Tuesday, 4 January 2022

Book Review: Otogizoushi - The Fairy Tale Book of Dazai Osamu (Folklore)

Title: Otogizoushi: The Fairy Tale Book of Dazai Osamu
Author: Dazai Osamu
Publisher: Kurodahan Press
Publication Date: 2011 (1945)
Pages:
123
Format: Paperback
Genre: Folklore & Myth
Source: Xmas Gift

Dazai Osamu wrote The Fairy Tale Book (Otogiz┼Źshi) in the last months of the Pacific War. The traditional tales upon which Dazai's retellings are based are well known to every Japanese schoolchild, but this is no children's book. In Dazai's hands such stock characters as the kindhearted Oji-san to Oba-san ("Grandmother and Grandfather"), the mischievous tanuki badger, the fearsome Oni ogres, the greedy old man, the "tongue-cut" sparrow, and of course Urashima Taro (the Japanese Rip van Winkle) become complex individuals facing difficult and nuanced moral dilemmas.

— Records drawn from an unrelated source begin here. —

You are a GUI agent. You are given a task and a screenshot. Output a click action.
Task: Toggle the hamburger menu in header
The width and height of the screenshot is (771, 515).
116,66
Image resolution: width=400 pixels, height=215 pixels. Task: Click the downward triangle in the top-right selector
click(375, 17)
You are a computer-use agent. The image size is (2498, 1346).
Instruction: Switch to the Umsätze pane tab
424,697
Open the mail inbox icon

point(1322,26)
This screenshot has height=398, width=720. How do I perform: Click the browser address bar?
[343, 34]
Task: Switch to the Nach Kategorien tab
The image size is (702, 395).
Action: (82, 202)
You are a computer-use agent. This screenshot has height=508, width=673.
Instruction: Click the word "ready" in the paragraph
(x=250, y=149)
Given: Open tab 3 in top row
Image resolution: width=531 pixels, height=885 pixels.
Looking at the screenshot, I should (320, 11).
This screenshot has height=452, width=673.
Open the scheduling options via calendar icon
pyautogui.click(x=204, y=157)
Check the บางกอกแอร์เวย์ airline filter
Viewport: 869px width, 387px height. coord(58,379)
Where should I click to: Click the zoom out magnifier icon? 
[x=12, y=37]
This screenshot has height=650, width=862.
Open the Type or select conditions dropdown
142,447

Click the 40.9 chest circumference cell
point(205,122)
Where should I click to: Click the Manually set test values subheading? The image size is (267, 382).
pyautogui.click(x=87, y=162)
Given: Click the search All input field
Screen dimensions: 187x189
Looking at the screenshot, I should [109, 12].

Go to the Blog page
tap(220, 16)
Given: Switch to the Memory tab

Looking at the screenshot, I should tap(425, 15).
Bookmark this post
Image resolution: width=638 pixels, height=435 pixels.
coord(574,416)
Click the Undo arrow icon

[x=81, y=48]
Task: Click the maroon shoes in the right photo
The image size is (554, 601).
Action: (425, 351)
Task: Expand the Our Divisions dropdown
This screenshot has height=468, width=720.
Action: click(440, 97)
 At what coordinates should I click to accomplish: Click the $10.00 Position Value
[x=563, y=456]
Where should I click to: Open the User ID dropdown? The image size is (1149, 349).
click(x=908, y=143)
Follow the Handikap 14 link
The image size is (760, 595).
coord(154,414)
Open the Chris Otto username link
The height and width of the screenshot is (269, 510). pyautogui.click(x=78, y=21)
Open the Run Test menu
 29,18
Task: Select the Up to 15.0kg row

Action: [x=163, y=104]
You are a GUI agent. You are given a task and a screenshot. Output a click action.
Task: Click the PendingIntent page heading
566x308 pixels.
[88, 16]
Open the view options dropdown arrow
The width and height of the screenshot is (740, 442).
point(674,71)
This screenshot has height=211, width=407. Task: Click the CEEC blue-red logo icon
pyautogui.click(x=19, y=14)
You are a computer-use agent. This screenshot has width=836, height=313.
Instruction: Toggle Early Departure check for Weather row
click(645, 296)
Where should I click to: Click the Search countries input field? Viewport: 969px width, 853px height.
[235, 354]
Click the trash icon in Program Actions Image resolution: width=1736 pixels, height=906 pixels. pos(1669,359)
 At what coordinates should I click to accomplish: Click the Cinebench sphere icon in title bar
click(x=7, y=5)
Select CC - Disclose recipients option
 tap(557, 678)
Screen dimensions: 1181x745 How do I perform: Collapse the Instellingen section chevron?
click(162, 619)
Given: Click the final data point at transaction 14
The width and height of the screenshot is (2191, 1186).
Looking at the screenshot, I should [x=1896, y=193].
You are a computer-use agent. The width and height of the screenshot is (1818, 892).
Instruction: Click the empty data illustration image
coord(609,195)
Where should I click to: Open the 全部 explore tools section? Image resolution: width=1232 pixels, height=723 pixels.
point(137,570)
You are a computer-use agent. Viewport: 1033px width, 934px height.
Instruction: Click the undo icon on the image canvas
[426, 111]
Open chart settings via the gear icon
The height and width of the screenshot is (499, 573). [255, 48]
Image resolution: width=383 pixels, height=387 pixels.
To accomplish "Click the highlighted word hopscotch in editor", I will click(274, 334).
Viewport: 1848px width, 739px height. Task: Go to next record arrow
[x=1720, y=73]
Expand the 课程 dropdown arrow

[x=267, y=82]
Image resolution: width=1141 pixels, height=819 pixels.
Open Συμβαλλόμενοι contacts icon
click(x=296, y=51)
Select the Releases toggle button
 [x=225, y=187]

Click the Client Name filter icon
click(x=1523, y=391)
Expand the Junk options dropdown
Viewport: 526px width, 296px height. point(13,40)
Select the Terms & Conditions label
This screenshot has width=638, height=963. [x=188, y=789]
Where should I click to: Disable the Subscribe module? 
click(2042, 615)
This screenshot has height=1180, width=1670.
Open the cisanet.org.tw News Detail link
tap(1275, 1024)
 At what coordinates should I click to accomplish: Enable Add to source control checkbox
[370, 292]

The resulting stories are thought-provoking, slyly subversive, and often hilarious.

 

In Dazai's retelling of the four folk tales in Otogizoushi, he manages to both relate the stories while also turning each on its head. His sense of humour and subversive wit as he delves into the reasoning behind the tales and the motivations of their characters are impressive and entertaining. I had already read more traditional narrations of two of these stories in the past, so it was fun to see how Dazai chose to reinterpret them. If you are interesting in twentieth century Japanese literature and Japanese folktales, this will be a worthwhile book to add to your collection. Plus, at only a little over 100 pages, it is a light and quick read you can finish in a single sitting. It gets 4.5 stars from me.